= Burton Paulu =

Burton Paulu (June 25, 1910 – March 8, 2003) was a pioneer in American educational radio and television, an internationally recognized scholar of comparative broadcasting, and a lifelong lover of classical music.

Based for five decades at the University of Minnesota in Minneapolis, Paulu was the author of five books and dozens of articles on radio and television in Great Britain and on the continent of Europe. His work introduced American scholars and the interested public to broadcasting systems in Eastern and Western European countries where the role of the government and of advertising contrasted sharply with US practices. He taught and lectured widely in the US and Europe and held three appointments in the journalism department of Moscow State University, the first at a time when academic contacts between the US and the then - Soviet Union were rare and the last, when he was 81 years old, as the Soviet Union was collapsing.

Paulu became manager of University of Minnesota radio station KUOM in 1928, in the early years of broadcasting, and participated in the development of public radio and television in the US, presiding as the University of Minnesota expanded its broadcasting activities to include short-lived innovations such as the use of closed circuit television to teach college courses and permanent changes to the American broadcasting landscape such as the introduction of educational television to the general public. He taught classes on American and international broadcasting until he retired with the title of professor and director of the university's Media Resources Department in 1978.

Born in Pewaukee, Wisconsin, and raised in small towns in South Dakota, Paulu developed an early interest in classical music as a result of hearing the Minneapolis Symphony Orchestra perform when he was a boy. His broadcasting career began in 1929, when he was working toward a degree in music at the University of Minnesota and took a part-time job as a student announcer at the university's young radio station WLB (later KUOM). He earned a BA (1931) and BS (1932) in music along with an MA degree in history from the University of Minnesota. While stationed in London and Luxembourg with the United States Office of War Information during World War II he developed an interest in European broadcasting, and in 1949 was awarded a PhD in communications from New York University.

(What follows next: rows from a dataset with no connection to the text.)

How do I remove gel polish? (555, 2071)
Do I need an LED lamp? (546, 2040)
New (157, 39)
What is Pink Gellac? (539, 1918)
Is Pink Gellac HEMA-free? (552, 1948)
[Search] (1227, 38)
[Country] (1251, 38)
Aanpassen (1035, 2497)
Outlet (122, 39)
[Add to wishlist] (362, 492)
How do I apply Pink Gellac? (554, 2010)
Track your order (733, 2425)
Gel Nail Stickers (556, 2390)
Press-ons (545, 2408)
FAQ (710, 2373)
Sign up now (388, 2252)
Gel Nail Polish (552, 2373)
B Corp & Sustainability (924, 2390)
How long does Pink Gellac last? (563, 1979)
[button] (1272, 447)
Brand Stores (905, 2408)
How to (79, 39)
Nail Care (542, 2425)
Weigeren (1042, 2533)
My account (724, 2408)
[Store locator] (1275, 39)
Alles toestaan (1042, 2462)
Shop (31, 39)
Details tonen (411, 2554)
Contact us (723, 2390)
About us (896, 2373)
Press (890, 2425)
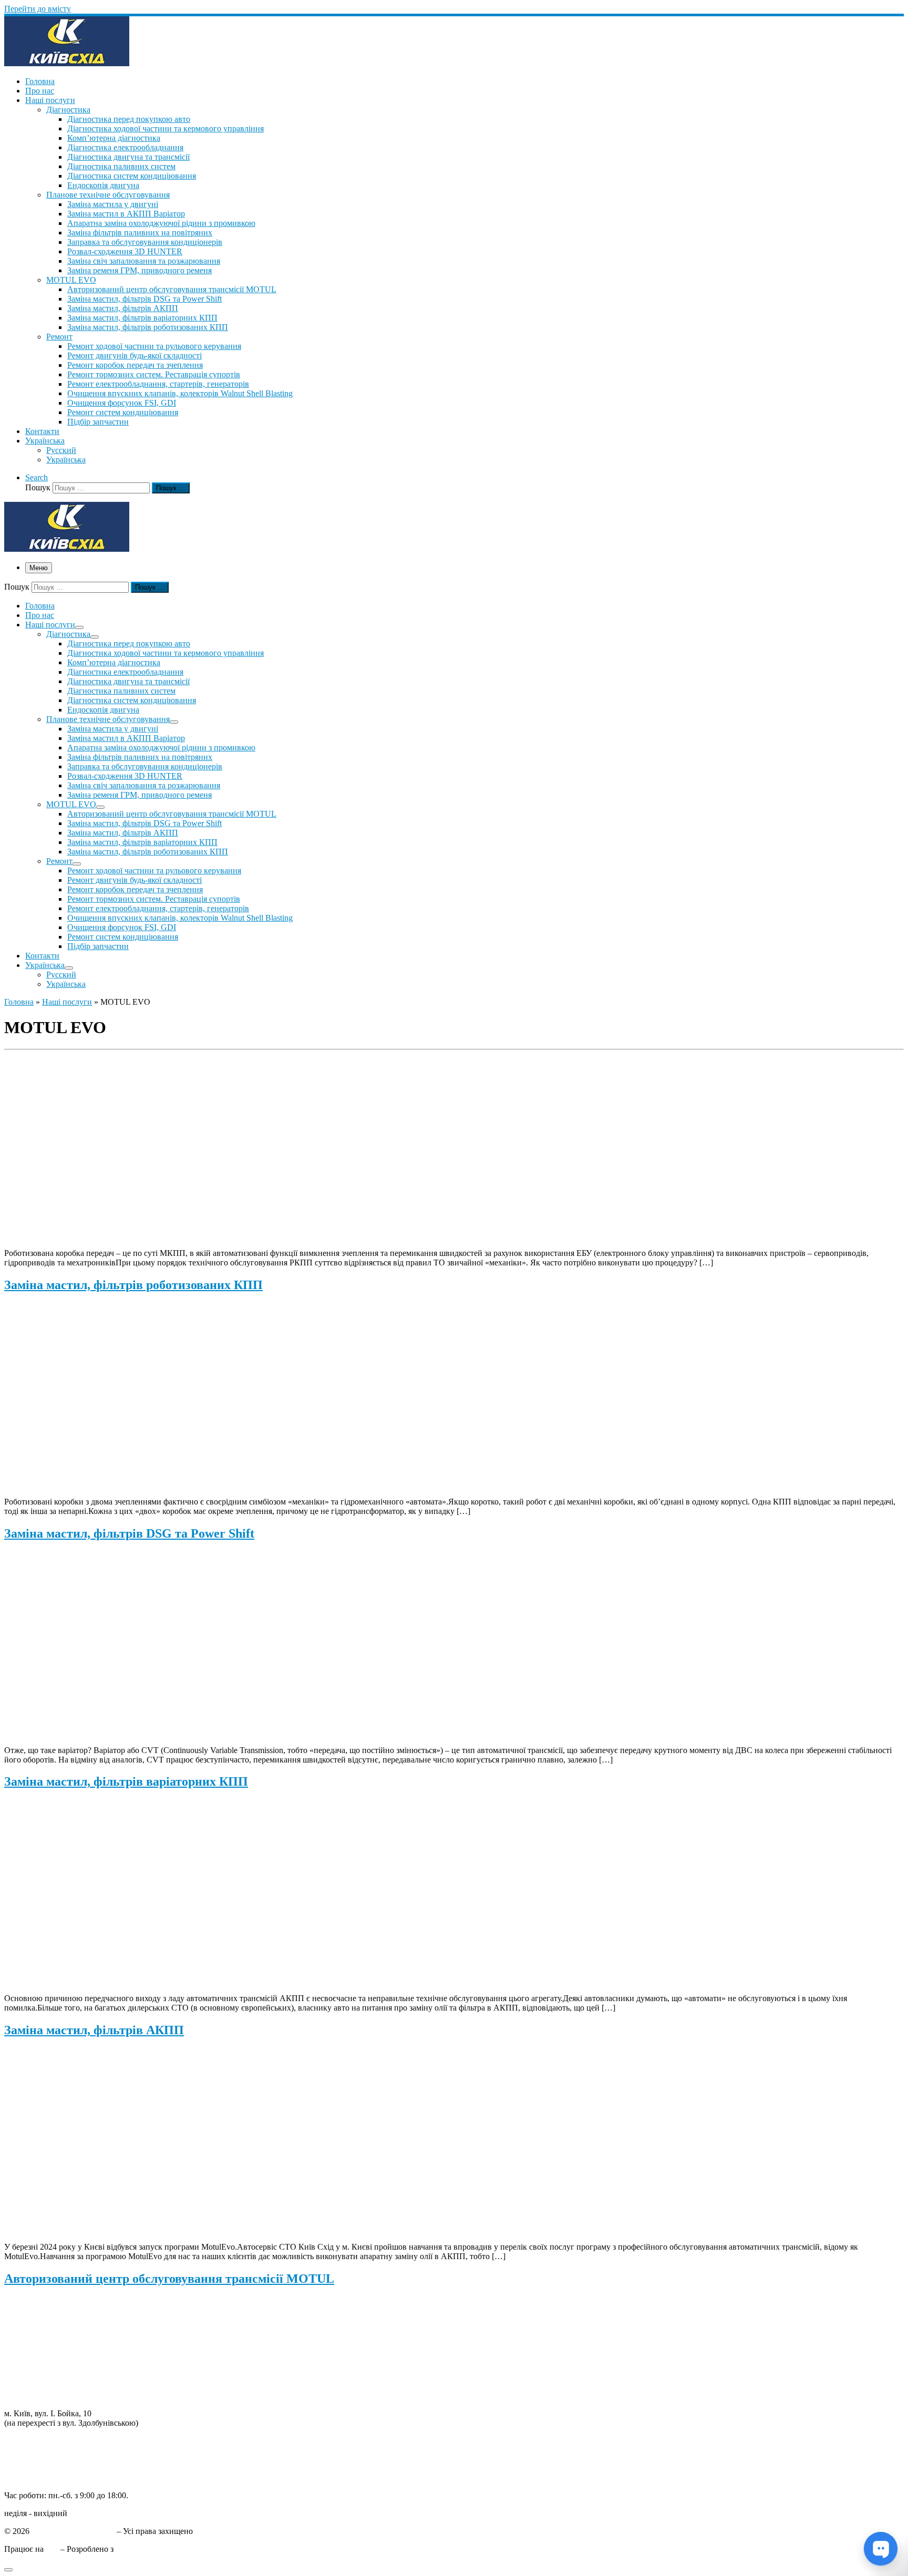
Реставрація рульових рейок (54, 2338)
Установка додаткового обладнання (67, 2376)
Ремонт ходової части (42, 2310)
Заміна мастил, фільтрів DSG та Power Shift (129, 1533)
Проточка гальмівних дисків (55, 2329)
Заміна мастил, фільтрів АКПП (94, 2030)
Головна (19, 1001)
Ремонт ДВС (27, 2300)
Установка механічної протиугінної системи (83, 2386)
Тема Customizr (142, 2548)
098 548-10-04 (29, 2440)
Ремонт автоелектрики (45, 2367)
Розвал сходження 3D (42, 2348)
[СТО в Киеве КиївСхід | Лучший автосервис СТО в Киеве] (66, 63)
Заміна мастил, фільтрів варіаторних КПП (126, 1781)
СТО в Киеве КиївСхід (73, 2531)
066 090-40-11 (28, 2450)
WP (52, 2548)
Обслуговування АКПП (47, 2319)
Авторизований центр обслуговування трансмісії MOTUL (169, 2278)
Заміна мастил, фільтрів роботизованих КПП (133, 1285)
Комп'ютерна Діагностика (51, 2395)
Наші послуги (67, 1001)
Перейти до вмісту (37, 8)
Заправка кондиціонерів (47, 2357)
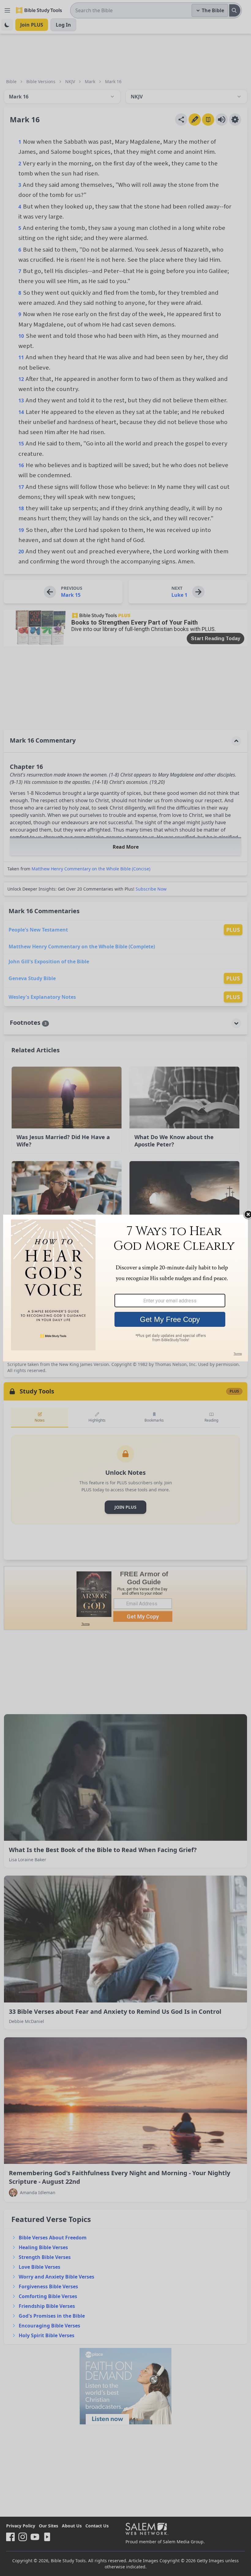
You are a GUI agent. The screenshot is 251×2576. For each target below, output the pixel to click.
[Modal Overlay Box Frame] (125, 1288)
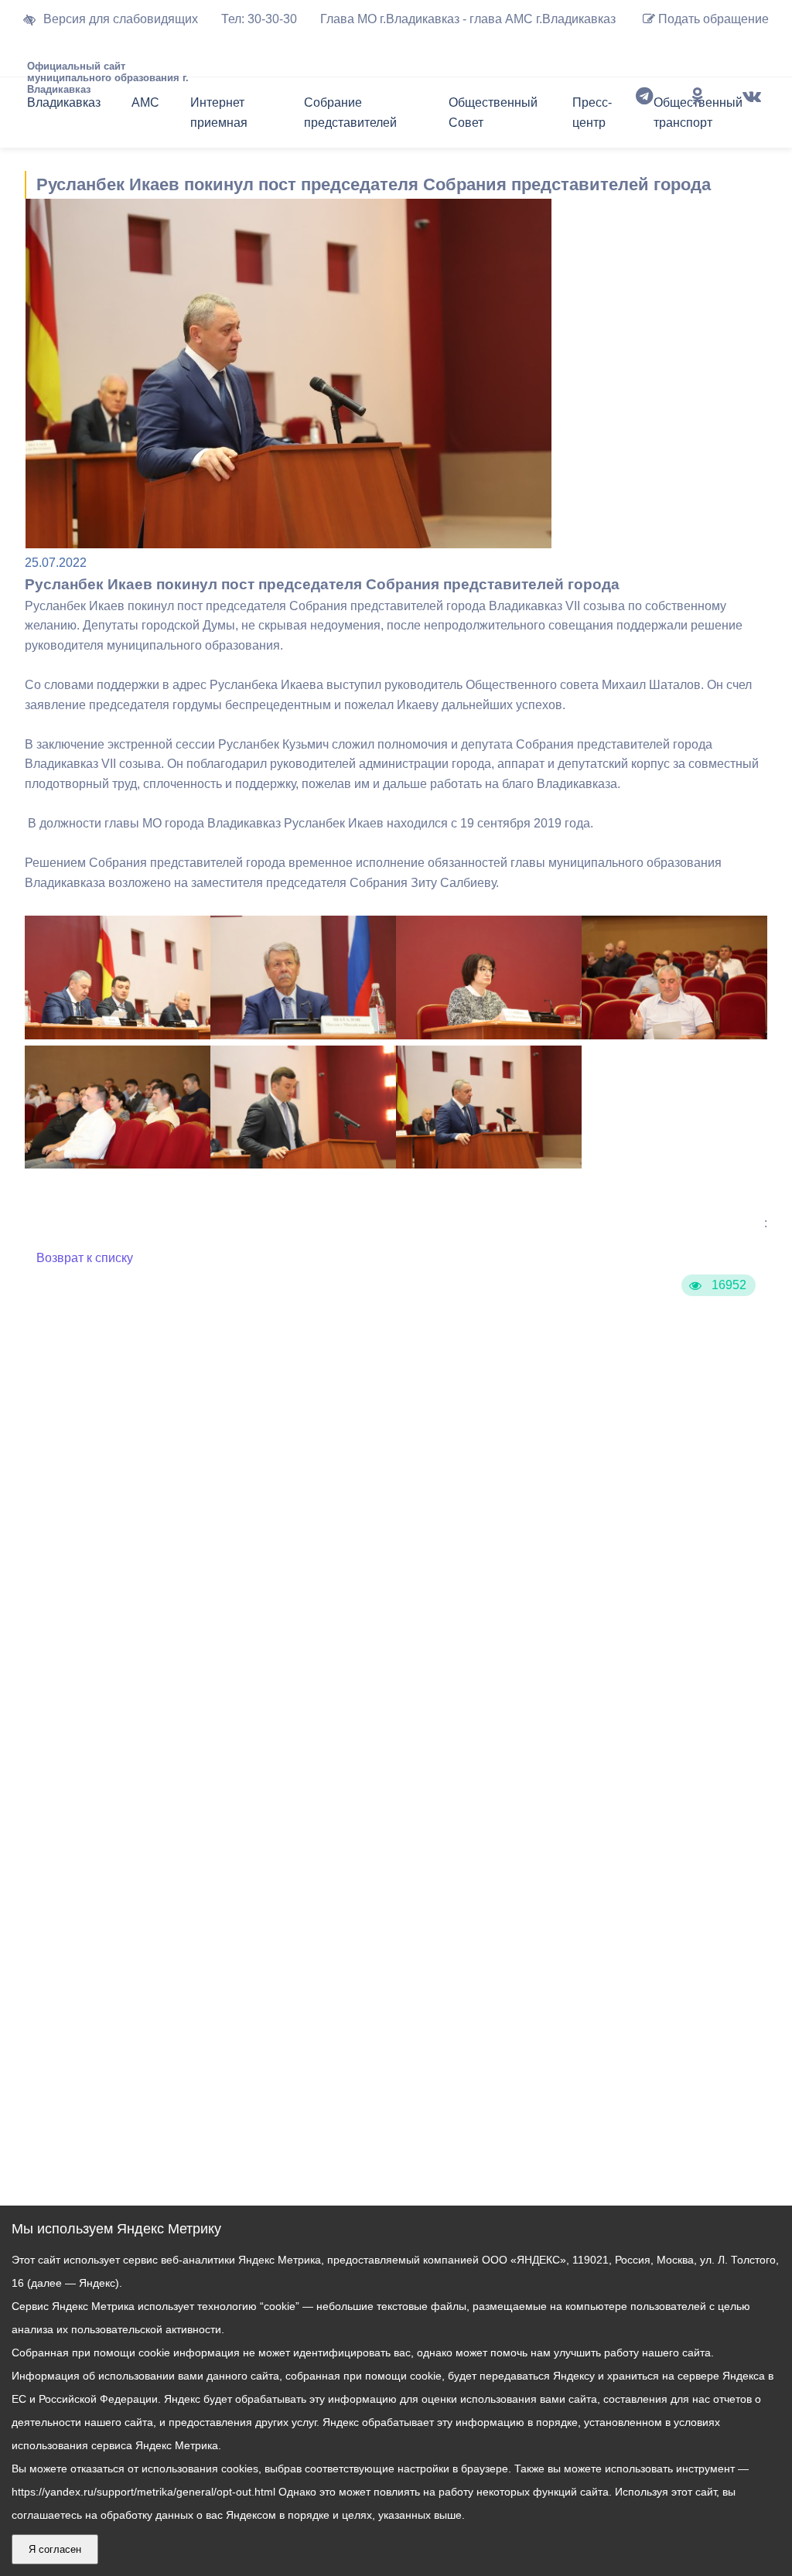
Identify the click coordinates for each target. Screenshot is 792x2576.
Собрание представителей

He was a frequent substitute trombonist for the Minnesota (formerly Minneapolis) Orchestra from the 1940s to the 1960s and contributed significantly to the Orchestra's oral history project through a series of taped interviews with performing artists.

Among Paulu's numerous awards were five Fulbright Scholarships, three Ford Foundation grants, and a Sigma Delta Chi Award for journalism research. He served as president of the National Association of Educational Broadcasters and was a member of US delegations to UNESCO.

Paulu was married for 60 years to the former Frances Tuttle Brown and was the father of three; he died at age 92 of Parkinson's.